* Working data *
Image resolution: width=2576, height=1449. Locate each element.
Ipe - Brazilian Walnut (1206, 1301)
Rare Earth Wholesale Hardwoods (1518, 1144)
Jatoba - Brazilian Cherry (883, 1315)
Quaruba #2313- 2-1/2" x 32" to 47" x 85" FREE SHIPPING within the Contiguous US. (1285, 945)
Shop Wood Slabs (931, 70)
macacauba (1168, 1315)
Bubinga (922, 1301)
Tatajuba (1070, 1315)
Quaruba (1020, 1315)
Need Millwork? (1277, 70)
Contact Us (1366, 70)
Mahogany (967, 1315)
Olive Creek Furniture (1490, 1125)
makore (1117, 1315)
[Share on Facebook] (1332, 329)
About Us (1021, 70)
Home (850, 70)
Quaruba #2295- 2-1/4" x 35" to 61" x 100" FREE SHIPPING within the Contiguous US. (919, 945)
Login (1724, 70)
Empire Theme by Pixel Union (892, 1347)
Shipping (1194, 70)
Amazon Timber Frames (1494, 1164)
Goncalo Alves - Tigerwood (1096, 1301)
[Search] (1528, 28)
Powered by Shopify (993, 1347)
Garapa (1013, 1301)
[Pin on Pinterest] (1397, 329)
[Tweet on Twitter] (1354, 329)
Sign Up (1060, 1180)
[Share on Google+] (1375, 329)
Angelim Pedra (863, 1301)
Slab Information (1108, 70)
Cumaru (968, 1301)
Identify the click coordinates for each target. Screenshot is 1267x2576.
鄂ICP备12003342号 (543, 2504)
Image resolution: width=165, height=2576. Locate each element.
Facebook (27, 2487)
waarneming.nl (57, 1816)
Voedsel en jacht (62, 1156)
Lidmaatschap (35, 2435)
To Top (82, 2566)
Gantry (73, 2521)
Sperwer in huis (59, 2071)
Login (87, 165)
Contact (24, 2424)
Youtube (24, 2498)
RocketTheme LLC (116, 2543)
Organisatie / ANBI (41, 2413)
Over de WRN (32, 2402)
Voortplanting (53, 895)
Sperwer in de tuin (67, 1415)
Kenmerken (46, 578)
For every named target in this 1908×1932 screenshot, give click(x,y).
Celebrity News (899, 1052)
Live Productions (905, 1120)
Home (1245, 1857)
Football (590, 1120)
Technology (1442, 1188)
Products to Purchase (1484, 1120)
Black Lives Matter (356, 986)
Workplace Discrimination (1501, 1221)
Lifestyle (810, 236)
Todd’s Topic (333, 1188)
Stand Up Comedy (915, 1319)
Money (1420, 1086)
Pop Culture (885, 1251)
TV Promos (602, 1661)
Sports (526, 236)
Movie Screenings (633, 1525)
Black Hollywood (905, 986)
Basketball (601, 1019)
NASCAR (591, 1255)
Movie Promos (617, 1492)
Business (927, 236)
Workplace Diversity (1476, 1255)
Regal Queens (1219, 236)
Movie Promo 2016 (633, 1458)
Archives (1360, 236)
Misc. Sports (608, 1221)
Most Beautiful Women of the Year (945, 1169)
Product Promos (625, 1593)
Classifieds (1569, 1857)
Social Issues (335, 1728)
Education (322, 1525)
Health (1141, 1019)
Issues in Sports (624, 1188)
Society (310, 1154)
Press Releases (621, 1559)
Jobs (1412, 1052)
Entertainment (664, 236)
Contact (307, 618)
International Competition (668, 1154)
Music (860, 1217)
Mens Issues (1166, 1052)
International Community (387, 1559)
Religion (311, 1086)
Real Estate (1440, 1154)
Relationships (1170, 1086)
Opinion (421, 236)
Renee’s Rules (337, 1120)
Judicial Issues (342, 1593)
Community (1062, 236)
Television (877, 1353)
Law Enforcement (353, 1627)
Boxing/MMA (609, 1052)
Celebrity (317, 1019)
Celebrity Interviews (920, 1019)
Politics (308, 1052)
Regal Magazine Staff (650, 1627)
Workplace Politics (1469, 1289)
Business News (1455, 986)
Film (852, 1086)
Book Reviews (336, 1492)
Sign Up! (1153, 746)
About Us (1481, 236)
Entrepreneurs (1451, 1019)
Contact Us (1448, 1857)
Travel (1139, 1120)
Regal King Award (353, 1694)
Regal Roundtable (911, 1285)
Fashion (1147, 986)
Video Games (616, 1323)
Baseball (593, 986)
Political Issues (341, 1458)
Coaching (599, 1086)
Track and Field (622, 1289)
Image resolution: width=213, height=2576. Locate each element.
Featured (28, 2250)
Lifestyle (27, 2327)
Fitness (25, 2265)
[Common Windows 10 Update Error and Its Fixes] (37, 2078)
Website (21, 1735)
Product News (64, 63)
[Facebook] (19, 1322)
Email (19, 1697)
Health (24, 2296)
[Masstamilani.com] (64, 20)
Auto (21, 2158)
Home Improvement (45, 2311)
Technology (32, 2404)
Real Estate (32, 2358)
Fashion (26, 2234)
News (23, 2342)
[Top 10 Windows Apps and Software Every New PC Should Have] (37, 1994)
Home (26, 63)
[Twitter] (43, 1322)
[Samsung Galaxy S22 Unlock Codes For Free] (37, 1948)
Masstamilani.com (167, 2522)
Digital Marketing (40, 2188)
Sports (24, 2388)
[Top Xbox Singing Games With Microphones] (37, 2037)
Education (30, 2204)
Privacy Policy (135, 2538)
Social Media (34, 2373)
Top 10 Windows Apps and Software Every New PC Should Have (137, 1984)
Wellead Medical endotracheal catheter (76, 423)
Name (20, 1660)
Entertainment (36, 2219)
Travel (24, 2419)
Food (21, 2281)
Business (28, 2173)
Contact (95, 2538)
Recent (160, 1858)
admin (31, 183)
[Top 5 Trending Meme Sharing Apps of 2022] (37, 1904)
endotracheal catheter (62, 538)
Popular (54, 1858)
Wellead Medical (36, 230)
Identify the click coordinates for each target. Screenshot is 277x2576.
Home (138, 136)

* Activity *
Once more, write out the entries exactly as they were written.

* Response for this exercise *
Image resolution: width=2576, height=1449. Locate each element.
Ipe - Brazilian Walnut (1206, 1301)
Rare Earth Wholesale Hardwoods (1518, 1144)
Jatoba - Brazilian Cherry (883, 1315)
Quaruba #2313- 2-1/2" x 32" to 47" x 85" FREE SHIPPING within the Contiguous US. (1285, 945)
Shop Wood Slabs (931, 70)
macacauba (1168, 1315)
Bubinga (922, 1301)
Tatajuba (1070, 1315)
Quaruba (1020, 1315)
Need Millwork? (1277, 70)
Contact Us (1366, 70)
Mahogany (967, 1315)
Olive Creek Furniture (1490, 1125)
makore (1117, 1315)
[Share on Facebook] (1332, 329)
About Us (1021, 70)
Home (850, 70)
Quaruba #2295- 2-1/4" x 35" to 61" x 100" FREE SHIPPING within the Contiguous US. (919, 945)
Login (1724, 70)
Empire Theme by Pixel Union (892, 1347)
Shipping (1194, 70)
Amazon Timber Frames (1494, 1164)
Goncalo Alves - Tigerwood (1096, 1301)
[Search] (1528, 28)
Powered by Shopify (993, 1347)
Garapa (1013, 1301)
[Pin on Pinterest] (1397, 329)
[Tweet on Twitter] (1354, 329)
Sign Up (1060, 1180)
[Share on Google+] (1375, 329)
Angelim Pedra (863, 1301)
Slab Information (1108, 70)
Cumaru (968, 1301)
Identify the click coordinates for each target. Screenshot is 1267x2576.
鄂ICP备12003342号 (543, 2504)
Image resolution: width=165, height=2576. Locate each element.
Facebook (27, 2487)
waarneming.nl (57, 1816)
Voedsel en jacht (62, 1156)
Lidmaatschap (35, 2435)
To Top (82, 2566)
Gantry (73, 2521)
Sperwer in huis (59, 2071)
Login (87, 165)
Contact (24, 2424)
Youtube (24, 2498)
RocketTheme LLC (116, 2543)
Organisatie / ANBI (41, 2413)
Over de WRN (32, 2402)
Voortplanting (53, 895)
Sperwer in de tuin (67, 1415)
Kenmerken (46, 578)
For every named target in this 1908×1932 screenshot, give click(x,y).
Celebrity News (899, 1052)
Live Productions (905, 1120)
Home (1245, 1857)
Football (590, 1120)
Technology (1442, 1188)
Products to Purchase (1484, 1120)
Black Lives Matter (356, 986)
Workplace Discrimination (1501, 1221)
Lifestyle (810, 236)
Todd’s Topic (333, 1188)
Stand Up Comedy (915, 1319)
Money (1420, 1086)
Pop Culture (885, 1251)
TV Promos (602, 1661)
Sports (526, 236)
Movie Screenings (633, 1525)
Black Hollywood (905, 986)
Basketball (601, 1019)
NASCAR (591, 1255)
Movie Promos (617, 1492)
Business (927, 236)
Workplace Diversity (1476, 1255)
Regal Queens (1219, 236)
Movie Promo 2016 (633, 1458)
Archives (1360, 236)
Misc. Sports (608, 1221)
Most Beautiful Women of the Year (945, 1169)
Product Promos (625, 1593)
Classifieds (1569, 1857)
Social Issues (335, 1728)
Education (322, 1525)
Health (1141, 1019)
Issues in Sports (624, 1188)
Society (310, 1154)
Press Releases (621, 1559)
Jobs (1412, 1052)
Entertainment (664, 236)
Contact (307, 618)
International Competition (668, 1154)
Music (860, 1217)
Mens Issues (1166, 1052)
International Community (387, 1559)
Religion (311, 1086)
Real Estate (1440, 1154)
Relationships (1170, 1086)
Opinion (421, 236)
Renee’s Rules (337, 1120)
Judicial Issues (342, 1593)
Community (1062, 236)
Television (877, 1353)
Law Enforcement (353, 1627)
Boxing/MMA (609, 1052)
Celebrity (317, 1019)
Celebrity Interviews (920, 1019)
Politics (308, 1052)
Regal Magazine Staff (650, 1627)
Workplace Politics (1469, 1289)
Business News (1455, 986)
Film (852, 1086)
Book Reviews (336, 1492)
Sign Up! (1153, 746)
About Us (1481, 236)
Entrepreneurs (1451, 1019)
Contact Us (1448, 1857)
Travel (1139, 1120)
Regal King Award (353, 1694)
Regal Roundtable (911, 1285)
Fashion (1147, 986)
Video Games (616, 1323)
Baseball (593, 986)
Political Issues (341, 1458)
Coaching (599, 1086)
Track and Field (622, 1289)
Image resolution: width=213, height=2576. Locate each element.
Featured (28, 2250)
Lifestyle (27, 2327)
Fitness (25, 2265)
[Common Windows 10 Update Error and Its Fixes] (37, 2078)
Website (21, 1735)
Product News (64, 63)
[Facebook] (19, 1322)
Email (19, 1697)
Health (24, 2296)
[Masstamilani.com] (64, 20)
Auto (21, 2158)
Home Improvement (45, 2311)
Technology (32, 2404)
Real Estate (32, 2358)
Fashion (26, 2234)
News (23, 2342)
[Top 10 Windows Apps and Software Every New PC Should Have] (37, 1994)
Home (26, 63)
[Twitter] (43, 1322)
[Samsung Galaxy S22 Unlock Codes For Free] (37, 1948)
Masstamilani.com (167, 2522)
Digital Marketing (40, 2188)
Sports (24, 2388)
[Top Xbox Singing Games With Microphones] (37, 2037)
Education (30, 2204)
Privacy Policy (135, 2538)
Social Media (34, 2373)
Top 10 Windows Apps and Software Every New PC Should Have (137, 1984)
Wellead Medical endotracheal catheter (76, 423)
Name (20, 1660)
Entertainment (36, 2219)
Travel (24, 2419)
Food (21, 2281)
Business (28, 2173)
Contact (95, 2538)
Recent (160, 1858)
admin (31, 183)
[Top 5 Trending Meme Sharing Apps of 2022] (37, 1904)
endotracheal catheter (62, 538)
Popular (54, 1858)
Wellead Medical (36, 230)
Identify the click coordinates for each target. Screenshot is 277x2576.
Home (138, 136)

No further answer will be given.